Your goal =>
Output the data below in full, character for character.

Saved data entries:
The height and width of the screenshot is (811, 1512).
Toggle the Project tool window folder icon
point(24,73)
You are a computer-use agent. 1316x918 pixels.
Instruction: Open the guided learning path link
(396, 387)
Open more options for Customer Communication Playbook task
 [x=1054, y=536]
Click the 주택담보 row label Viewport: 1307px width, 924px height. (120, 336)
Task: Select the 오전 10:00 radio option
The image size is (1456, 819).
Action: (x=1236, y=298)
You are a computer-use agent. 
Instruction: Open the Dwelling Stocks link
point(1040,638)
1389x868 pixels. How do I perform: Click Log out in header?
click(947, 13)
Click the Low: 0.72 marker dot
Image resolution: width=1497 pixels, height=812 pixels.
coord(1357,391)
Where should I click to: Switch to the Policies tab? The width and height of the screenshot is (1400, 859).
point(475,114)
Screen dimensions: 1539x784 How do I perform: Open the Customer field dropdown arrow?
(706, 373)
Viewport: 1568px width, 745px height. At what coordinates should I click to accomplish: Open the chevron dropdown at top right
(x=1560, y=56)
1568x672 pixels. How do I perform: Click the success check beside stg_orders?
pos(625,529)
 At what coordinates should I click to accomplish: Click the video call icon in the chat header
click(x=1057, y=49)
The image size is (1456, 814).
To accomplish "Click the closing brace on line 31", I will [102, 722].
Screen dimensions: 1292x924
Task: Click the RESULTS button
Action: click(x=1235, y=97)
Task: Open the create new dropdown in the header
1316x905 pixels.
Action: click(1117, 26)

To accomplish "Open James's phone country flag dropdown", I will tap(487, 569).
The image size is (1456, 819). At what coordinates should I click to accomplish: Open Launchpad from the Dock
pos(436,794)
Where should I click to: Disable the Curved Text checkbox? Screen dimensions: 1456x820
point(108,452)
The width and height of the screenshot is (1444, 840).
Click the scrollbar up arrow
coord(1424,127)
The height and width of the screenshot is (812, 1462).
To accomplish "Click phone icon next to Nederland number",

Task solution =>
The height and width of the screenshot is (811, 1512).
Toggle the Project tool window folder icon
point(24,73)
You are a computer-use agent. 1316x918 pixels.
Instruction: Open the guided learning path link
(396, 387)
Open more options for Customer Communication Playbook task
 [x=1054, y=536]
Click the 주택담보 row label Viewport: 1307px width, 924px height. (120, 336)
Task: Select the 오전 10:00 radio option
The image size is (1456, 819).
Action: (x=1236, y=298)
You are a computer-use agent. 
Instruction: Open the Dwelling Stocks link
point(1040,638)
1389x868 pixels. How do I perform: Click Log out in header?
click(947, 13)
Click the Low: 0.72 marker dot
Image resolution: width=1497 pixels, height=812 pixels.
coord(1357,391)
Where should I click to: Switch to the Policies tab? The width and height of the screenshot is (1400, 859).
point(475,114)
Screen dimensions: 1539x784 How do I perform: Open the Customer field dropdown arrow?
(706, 373)
Viewport: 1568px width, 745px height. At what coordinates should I click to accomplish: Open the chevron dropdown at top right
(x=1560, y=56)
1568x672 pixels. How do I perform: Click the success check beside stg_orders?
pos(625,529)
 At what coordinates should I click to accomplish: Click the video call icon in the chat header
click(x=1057, y=49)
The image size is (1456, 814).
To accomplish "Click the closing brace on line 31", I will [102, 722].
Screen dimensions: 1292x924
Task: Click the RESULTS button
Action: click(x=1235, y=97)
Task: Open the create new dropdown in the header
1316x905 pixels.
Action: click(1117, 26)

To accomplish "Open James's phone country flag dropdown", I will tap(487, 569).
The image size is (1456, 819). At what coordinates should I click to accomplish: Open Launchpad from the Dock
pos(436,794)
Where should I click to: Disable the Curved Text checkbox? Screen dimensions: 1456x820
point(108,452)
The width and height of the screenshot is (1444, 840).
Click the scrollbar up arrow
coord(1424,127)
The height and width of the screenshot is (812, 1462).
To accomplish "Click phone icon next to Nederland number",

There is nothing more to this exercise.